*** Opening of DATASET ***

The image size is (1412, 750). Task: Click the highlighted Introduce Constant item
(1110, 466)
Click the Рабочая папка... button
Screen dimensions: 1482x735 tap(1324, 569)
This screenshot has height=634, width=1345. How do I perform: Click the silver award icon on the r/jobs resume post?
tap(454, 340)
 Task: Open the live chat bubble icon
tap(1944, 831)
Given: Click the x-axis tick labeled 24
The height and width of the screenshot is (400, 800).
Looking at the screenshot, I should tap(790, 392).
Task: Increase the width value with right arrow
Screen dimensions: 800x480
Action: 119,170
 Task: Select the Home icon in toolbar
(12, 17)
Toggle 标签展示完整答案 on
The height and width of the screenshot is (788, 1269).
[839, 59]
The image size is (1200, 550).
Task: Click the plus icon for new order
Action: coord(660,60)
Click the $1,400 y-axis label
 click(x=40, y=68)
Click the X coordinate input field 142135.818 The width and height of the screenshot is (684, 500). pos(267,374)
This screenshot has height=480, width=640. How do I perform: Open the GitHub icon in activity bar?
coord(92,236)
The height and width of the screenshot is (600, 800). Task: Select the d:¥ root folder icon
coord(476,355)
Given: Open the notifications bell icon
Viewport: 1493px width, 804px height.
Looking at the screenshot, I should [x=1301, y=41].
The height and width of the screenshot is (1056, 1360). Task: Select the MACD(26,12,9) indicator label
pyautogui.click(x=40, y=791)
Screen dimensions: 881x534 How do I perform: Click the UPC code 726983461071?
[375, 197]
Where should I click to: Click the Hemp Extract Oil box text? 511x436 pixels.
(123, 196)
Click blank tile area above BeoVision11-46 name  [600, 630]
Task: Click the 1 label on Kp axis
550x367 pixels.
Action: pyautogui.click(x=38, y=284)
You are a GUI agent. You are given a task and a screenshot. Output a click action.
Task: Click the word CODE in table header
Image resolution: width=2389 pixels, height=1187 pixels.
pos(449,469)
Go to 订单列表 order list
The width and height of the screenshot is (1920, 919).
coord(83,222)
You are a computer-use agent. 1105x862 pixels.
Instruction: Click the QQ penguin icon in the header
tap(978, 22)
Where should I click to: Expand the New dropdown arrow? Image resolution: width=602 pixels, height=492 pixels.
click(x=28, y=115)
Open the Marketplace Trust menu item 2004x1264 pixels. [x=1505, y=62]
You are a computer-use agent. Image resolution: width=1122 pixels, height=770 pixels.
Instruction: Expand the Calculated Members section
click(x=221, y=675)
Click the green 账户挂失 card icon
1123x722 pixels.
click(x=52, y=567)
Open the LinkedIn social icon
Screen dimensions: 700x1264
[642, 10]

*** Close of DATASET ***

REQUIRED WORK:
The answer should consist only of the lines from the one with "Instruction: Click the" to the final line of the records above, retyped word for word.

YOUR SOLUTION:
Instruction: Click the QQ penguin icon in the header
tap(978, 22)
Where should I click to: Expand the New dropdown arrow? Image resolution: width=602 pixels, height=492 pixels.
click(x=28, y=115)
Open the Marketplace Trust menu item 2004x1264 pixels. [x=1505, y=62]
You are a computer-use agent. Image resolution: width=1122 pixels, height=770 pixels.
Instruction: Expand the Calculated Members section
click(x=221, y=675)
Click the green 账户挂失 card icon
1123x722 pixels.
click(x=52, y=567)
Open the LinkedIn social icon
Screen dimensions: 700x1264
[642, 10]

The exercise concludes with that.